This repository is a collection of resources and models for multilingual speech topics.
- corpus: list of available corpus
- model: API or ready-to-use model
- recipe: espnet recipes
- tools: other relevent tools such as g2p
Each directory is organized by languages where each language is specified by the ISO639-3 Id.

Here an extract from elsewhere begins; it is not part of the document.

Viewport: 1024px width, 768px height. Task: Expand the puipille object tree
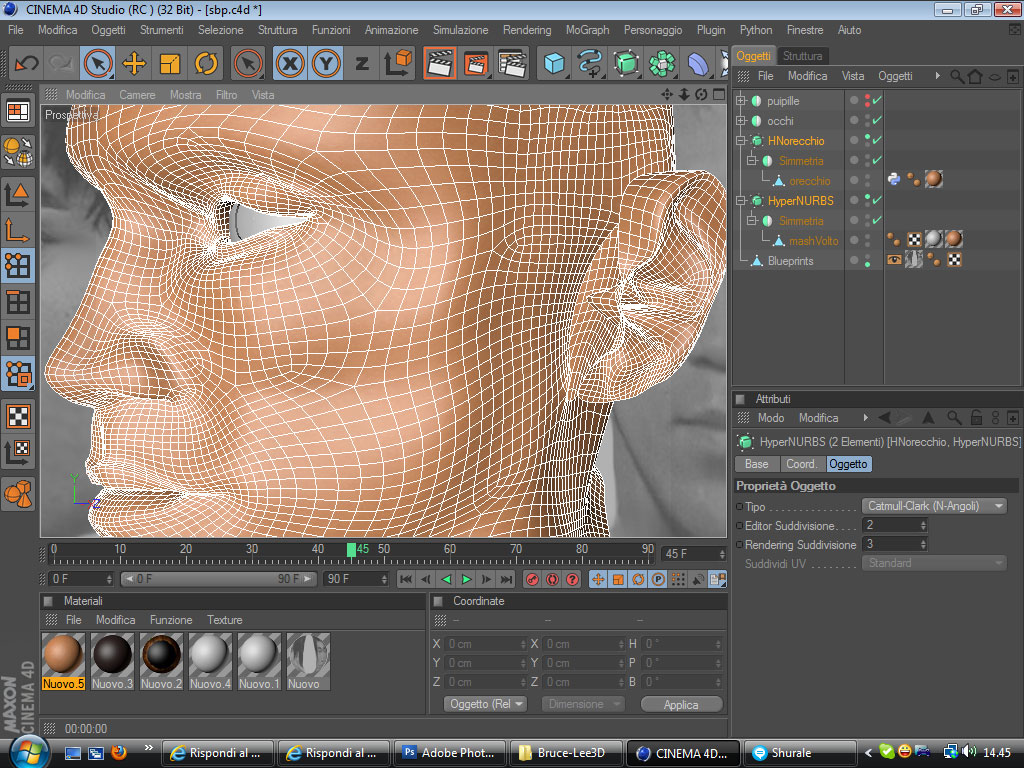pyautogui.click(x=741, y=101)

- If you find any relevant speech resources (e.g: corpus, model, recipe), you can edit the corresponding file under
data/lang/<your lang>
- If there are no existing file, you can create a file following the style in the English directory
- Once your pull request is merged, it will be automatically integrated into our website
Our web interface is based on the mkdocs framework and its theme mkdocs-material
You need to first install those software
pip install mkdocs-material
Then build the docs and serve it
python mkbuild/build_docs.py
mkdocs serve
The most common language id are as follows:
ISO id | Language |
---|---|
aar | Afar |
amh | Amharic |
ara | Literary Arabic |
aze | Azerbaijani |
ben | Bengali |
cat | Catalan |
ceb | Cebuano |
cmn | Mandarin |
ckb | Sorani |
deu | German |
eng | English‡ |
fas | Farsi |
fra | French |
hau | Hausa |
hin | Hindi |
hun | Hungarian |
ilo | Ilocano |
ind | Indonesian |
ita | Italian |
jav | Javanese |
kaz | Kazakh |
kin | Kinyarwanda |
kir | Kyrgyz |
kmr | Kurmanji |
lao | Lao |
mal | Malayalam |
mar | Marathi |
mlt | Maltese |
mya | Burmese |
msa | Malay |
nld | Dutch |
nya | Chichewa |
orm | Oromo |
pan | Punjabi |
pol | Polish |
por | Portuguese |
ron | Romanian |
rus | Russian |
sna | Shona |
som | Somali |
spa | Spanish |
swa | Swahili |
swe | Swedish |
tam | Tamil |
tel | Telugu |
tgk | Tajik |
tgl | Tagalog |
tha | Thai |
tir | Tigrinya |
tpi | Tok Pisin |
tuk | Turkmen |
tur | Turkish |
ukr | Ukranian |
uig | Uyghur |
uzb | Uzbek |
vie | Vietnamese |
xho | Xhosa |
yor | Yoruba |
zul | Zulu |